Finally, given $f^*$, we have
\begin{align}
h(Y \mid f^*)
&= -\int_\mathcal{Y} p(y \mid f^*)\log(p(y \mid f^*)) dy\\
&= -\int_\mathcal{Y} Zp(y)\log(Zp(y)) dy \\
&\simeq -\frac{1}{\left|\mathcal{Y}\right|} \Sigma_{\mathcal{Y}} Z\log(Zp(y)), \\
Z &= \frac{P(f \leq f^* \mid y)}{P(f \leq f^* )}
\end{align}
, where $Z$ is the ratio of two CDFs and $\mathcal{Y}$ is the samples drawn from the posterior distribution with noisy observation. The above formulation for noisy MES is inspired from the MF-MES formulation proposed by Takeno et. al [1], which is essentially the same as what is outlined above.
Putting all together, \begin{align} \alpha_{\text{MES}}(\textbf{x}) &= H_0 - H_1 \\ &\simeq H_0 - H_1^{MC}\\ &= \log \left(\sqrt{2\pi e (\sigma_f^2 + \sigma_\epsilon^2)}\right) + \frac{1}{\left|\mathcal{F}^*\right|} \Sigma_{\mathcal{F}^*} \frac{1}{\left|\mathcal{Y}\right|} \Sigma_{\mathcal{Y}} (Z\log Z + Z\log p(y)) \end{align}
The next design point to query is chosen as the point that maximizes this aquisition function, i. e., \begin{align} \textbf{x}_{\text{next}} = \max_{\textbf{x} \in \mathcal{X}} \alpha_{\text{MES}}(\textbf{x}) \end{align}
The implementation in Botorch basically follows the above formulation for both non-MF and MF cases. One difference is that, in order to reduce the variance of the MC estimator for $H_1$, we apply also regression adjustment to get an estimation of $H_1$, \begin{align} \widehat{H}_1 &= H_1^{MC} - \beta (H_0^{MC} - H_0) \end{align} , where \begin{align} H_0^{MC} &= - \frac{1}{\left|\mathcal{Y}\right|} \Sigma_{\mathcal{Y}} \log p(y) \\ \beta &= \frac{Cov(h_1, h_0)}{\sqrt{Var(h_1)Var(h_0)}} \\ h_0 &= -\log p(y) \\ h_1 &= -Z\log(Zp(y)) \\ \end{align} This turns out to reduce the variance of the acquisition value by a significant factor, especially when the acquisition value is small, hence making the algorithm numerically more stable.

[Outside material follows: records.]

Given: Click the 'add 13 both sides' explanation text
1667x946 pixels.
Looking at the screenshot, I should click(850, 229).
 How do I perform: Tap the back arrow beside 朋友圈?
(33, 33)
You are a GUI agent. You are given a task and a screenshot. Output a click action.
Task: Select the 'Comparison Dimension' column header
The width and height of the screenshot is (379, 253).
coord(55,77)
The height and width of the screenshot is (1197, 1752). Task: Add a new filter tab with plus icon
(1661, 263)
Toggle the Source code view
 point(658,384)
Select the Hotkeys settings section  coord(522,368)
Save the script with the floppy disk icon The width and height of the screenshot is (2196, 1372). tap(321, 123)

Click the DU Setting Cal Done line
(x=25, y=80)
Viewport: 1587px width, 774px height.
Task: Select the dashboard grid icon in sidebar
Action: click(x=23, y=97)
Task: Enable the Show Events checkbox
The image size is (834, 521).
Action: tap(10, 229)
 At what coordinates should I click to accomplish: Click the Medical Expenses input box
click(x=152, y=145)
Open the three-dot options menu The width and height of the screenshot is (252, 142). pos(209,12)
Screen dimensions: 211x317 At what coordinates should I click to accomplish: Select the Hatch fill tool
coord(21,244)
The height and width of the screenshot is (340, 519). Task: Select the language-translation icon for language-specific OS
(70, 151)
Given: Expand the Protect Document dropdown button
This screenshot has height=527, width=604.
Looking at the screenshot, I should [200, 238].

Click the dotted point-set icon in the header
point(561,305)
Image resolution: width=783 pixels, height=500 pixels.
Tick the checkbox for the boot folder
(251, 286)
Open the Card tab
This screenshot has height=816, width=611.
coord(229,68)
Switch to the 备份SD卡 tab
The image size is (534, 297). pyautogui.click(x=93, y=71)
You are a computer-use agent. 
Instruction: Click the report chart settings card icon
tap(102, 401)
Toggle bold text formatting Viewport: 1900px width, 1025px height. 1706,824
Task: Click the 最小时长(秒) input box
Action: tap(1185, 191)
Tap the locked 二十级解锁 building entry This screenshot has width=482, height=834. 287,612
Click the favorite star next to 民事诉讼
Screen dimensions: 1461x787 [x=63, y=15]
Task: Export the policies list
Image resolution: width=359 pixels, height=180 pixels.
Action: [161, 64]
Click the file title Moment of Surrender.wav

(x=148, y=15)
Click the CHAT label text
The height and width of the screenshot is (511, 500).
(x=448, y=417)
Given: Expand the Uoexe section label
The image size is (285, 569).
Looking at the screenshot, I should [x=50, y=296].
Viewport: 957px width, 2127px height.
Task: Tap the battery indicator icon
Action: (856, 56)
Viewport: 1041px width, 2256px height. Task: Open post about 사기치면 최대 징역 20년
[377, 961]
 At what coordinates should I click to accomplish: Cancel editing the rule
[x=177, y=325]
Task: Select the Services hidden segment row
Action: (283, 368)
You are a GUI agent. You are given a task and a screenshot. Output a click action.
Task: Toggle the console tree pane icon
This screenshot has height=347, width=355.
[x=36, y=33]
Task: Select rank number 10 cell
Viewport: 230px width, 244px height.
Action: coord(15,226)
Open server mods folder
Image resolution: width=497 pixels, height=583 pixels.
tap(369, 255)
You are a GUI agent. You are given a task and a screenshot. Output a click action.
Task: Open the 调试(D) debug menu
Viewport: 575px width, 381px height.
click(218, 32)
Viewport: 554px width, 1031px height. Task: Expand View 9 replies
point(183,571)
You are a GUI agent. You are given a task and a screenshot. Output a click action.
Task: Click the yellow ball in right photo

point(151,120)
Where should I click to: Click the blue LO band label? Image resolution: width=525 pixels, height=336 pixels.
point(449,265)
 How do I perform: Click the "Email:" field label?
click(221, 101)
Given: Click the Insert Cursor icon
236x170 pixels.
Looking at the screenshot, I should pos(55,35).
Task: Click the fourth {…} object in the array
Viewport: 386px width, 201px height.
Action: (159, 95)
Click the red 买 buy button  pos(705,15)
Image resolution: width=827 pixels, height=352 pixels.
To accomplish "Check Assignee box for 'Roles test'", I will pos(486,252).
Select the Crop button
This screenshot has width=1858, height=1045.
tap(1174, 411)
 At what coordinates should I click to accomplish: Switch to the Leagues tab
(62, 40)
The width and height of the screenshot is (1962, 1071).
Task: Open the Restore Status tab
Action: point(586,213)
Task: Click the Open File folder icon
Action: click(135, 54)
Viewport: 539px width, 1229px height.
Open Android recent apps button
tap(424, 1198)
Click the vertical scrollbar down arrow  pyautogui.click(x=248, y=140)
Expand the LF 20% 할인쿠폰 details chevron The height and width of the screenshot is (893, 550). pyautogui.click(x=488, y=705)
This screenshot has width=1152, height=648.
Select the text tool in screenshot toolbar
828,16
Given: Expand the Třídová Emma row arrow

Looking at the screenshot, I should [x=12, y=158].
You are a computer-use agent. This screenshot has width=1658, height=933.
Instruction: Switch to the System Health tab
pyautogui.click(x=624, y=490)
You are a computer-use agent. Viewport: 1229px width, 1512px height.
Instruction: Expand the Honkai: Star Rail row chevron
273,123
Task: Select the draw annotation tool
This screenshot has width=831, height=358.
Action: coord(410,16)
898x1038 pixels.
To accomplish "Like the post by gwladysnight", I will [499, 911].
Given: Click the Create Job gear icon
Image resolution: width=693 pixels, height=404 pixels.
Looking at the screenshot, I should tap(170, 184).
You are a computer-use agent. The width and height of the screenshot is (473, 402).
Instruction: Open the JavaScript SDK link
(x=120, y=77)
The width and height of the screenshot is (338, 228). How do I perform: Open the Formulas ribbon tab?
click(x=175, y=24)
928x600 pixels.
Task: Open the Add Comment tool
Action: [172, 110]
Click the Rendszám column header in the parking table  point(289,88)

For the case of $q > 1$, joint optimization becomes difficult, since the q-batch-mode MES acquisiton function becomes not tractable due to the multivariate normal CDF functions in $Z$. Instead, the MES acquisition optimization is solved sequentially and using fantasies, i. e., we generate one point each time and when we try to generate the $i$-th point, we condition the models on the $i-1$ points generated prior to this (using the $i-1$ points as fantasies).
References
We will fit a standard SingleTaskGP model on noisy observations of the synthetic 2D Branin function on the hypercube $[-5,10]\times [0, 15]$.
import math
import torch
from botorch.test_functions import Branin
from botorch.fit import fit_gpytorch_model
from botorch.models import SingleTaskGP
from botorch.utils.transforms import standardize, normalize
from gpytorch.mlls import ExactMarginalLogLikelihood
torch.manual_seed(7)
bounds = torch.tensor(Branin._bounds).T
train_X = bounds[0] + (bounds[1] - bounds[0]) * torch.rand(10, 2)
train_Y = Branin(negate=True)(train_X).unsqueeze(-1)
train_X = normalize(train_X, bounds=bounds)
train_Y = standardize(train_Y + 0.05 * torch.randn_like(train_Y))
model = SingleTaskGP(train_X, train_Y)
mll = ExactMarginalLogLikelihood(model.likelihood, model)
fit_gpytorch_model(mll);
The qMaxValueEntropy
acquisition function is a subclass of MCAcquisitionFunction
and supports pending points X_pending
. Required arguments for the constructor are model
and candidate_set
(the discretized candidate points in the design space that will be used to draw max value samples). There are also other optional parameters, such as number of max value samples $\mathcal{F^*}$, number of $\mathcal{Y}$ samples and number of fantasies (in case of $q>1$). Two different sampling algorithms are supported for the max value samples: the discretized Thompson sampling and the Gumbel sampling introduced in [2]. Gumbel sampling is the default choice in the acquisition function.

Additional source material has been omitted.